Task input section start

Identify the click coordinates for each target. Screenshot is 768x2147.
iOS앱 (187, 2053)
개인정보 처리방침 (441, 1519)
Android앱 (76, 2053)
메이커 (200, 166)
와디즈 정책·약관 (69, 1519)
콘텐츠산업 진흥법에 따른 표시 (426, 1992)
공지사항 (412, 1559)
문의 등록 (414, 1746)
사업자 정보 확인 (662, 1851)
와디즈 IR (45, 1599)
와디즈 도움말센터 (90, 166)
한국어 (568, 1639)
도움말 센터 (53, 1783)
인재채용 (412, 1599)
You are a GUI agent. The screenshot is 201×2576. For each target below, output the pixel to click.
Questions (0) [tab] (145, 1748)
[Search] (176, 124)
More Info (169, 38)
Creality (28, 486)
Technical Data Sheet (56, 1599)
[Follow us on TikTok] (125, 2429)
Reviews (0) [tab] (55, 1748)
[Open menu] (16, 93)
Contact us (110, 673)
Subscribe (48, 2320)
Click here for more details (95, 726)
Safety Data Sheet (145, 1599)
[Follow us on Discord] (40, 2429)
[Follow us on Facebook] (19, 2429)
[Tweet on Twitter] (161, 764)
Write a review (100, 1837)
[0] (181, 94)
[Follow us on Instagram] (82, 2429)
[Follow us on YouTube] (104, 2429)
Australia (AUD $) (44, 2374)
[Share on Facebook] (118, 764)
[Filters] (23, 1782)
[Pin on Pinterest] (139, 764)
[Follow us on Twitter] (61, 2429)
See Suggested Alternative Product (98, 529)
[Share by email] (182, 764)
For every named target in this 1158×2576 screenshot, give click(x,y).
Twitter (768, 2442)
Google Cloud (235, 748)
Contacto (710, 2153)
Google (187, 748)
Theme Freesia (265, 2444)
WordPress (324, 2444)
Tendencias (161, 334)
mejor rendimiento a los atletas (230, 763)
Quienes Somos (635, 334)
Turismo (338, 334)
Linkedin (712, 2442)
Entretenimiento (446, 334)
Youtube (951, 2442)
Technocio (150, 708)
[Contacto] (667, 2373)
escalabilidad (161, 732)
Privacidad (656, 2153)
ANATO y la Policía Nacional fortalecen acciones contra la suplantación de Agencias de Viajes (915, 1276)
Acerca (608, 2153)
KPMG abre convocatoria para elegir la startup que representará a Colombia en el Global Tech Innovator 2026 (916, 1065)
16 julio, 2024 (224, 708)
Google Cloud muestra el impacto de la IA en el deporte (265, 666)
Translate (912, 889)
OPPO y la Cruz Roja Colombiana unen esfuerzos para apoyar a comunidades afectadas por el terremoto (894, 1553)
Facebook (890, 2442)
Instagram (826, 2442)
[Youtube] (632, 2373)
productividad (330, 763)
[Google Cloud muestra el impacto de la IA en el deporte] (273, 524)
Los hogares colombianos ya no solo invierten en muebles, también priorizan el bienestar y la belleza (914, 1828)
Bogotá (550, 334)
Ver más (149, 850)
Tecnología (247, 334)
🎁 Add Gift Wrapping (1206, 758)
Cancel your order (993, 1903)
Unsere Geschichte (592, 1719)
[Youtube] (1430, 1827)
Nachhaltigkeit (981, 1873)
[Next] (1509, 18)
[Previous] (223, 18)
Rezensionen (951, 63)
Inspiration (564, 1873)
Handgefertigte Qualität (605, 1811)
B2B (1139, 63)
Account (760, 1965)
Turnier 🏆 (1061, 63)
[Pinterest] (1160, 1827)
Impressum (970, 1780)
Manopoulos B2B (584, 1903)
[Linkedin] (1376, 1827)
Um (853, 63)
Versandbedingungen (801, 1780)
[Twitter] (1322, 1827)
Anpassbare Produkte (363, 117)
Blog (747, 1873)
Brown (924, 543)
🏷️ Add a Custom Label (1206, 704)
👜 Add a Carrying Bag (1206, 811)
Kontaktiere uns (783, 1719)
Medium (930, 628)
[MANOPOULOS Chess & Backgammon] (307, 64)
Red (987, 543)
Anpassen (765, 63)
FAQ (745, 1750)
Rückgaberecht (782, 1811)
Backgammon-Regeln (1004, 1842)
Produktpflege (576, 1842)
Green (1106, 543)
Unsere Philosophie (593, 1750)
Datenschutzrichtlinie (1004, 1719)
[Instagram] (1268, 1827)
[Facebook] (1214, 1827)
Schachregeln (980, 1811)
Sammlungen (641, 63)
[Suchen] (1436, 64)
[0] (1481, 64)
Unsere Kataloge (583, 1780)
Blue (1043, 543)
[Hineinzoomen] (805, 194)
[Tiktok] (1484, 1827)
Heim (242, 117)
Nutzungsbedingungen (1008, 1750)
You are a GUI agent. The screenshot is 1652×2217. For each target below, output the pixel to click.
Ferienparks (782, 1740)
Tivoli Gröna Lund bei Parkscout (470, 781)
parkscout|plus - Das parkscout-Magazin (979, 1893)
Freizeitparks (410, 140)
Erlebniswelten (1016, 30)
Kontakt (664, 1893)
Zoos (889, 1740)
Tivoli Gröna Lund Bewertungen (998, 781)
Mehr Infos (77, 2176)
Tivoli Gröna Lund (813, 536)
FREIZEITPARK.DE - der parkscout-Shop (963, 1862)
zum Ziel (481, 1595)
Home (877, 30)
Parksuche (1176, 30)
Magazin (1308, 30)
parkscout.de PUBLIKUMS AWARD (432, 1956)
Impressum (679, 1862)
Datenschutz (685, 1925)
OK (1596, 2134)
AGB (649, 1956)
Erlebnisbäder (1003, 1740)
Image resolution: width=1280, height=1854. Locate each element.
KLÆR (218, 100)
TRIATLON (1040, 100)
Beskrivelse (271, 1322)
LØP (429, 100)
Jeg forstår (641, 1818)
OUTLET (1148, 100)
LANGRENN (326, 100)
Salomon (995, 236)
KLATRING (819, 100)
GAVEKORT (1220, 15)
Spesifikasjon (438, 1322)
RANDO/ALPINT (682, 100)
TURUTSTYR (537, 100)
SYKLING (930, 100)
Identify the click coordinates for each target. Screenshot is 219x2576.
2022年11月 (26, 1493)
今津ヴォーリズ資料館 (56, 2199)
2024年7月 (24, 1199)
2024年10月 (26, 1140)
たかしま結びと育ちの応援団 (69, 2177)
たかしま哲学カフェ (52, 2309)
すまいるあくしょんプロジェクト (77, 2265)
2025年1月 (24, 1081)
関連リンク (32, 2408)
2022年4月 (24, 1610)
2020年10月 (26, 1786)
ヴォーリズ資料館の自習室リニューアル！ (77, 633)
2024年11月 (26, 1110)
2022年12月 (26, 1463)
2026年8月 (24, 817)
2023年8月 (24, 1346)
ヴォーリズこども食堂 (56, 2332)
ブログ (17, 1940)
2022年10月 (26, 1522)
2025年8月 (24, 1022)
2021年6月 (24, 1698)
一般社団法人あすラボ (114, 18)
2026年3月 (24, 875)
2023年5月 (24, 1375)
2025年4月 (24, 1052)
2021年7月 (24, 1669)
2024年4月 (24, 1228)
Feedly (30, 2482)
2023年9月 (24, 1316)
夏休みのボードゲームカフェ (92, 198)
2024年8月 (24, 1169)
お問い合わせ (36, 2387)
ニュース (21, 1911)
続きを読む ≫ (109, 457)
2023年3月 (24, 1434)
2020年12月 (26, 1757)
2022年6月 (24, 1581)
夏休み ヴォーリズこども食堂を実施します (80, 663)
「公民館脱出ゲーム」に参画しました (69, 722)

Task input section end

From the entries above, give again exactly the lines running from the line with "[Linkedin] (1376, 1827)" to the line with "Green (1106, 543)"; include both of those lines.

[Linkedin] (1376, 1827)
Um (853, 63)
Versandbedingungen (801, 1780)
[Twitter] (1322, 1827)
Anpassbare Produkte (363, 117)
Blog (747, 1873)
Brown (924, 543)
🏷️ Add a Custom Label (1206, 704)
👜 Add a Carrying Bag (1206, 811)
Kontaktiere uns (783, 1719)
Medium (930, 628)
[MANOPOULOS Chess & Backgammon] (307, 64)
Red (987, 543)
Anpassen (765, 63)
FAQ (745, 1750)
Rückgaberecht (782, 1811)
Backgammon-Regeln (1004, 1842)
Produktpflege (576, 1842)
Green (1106, 543)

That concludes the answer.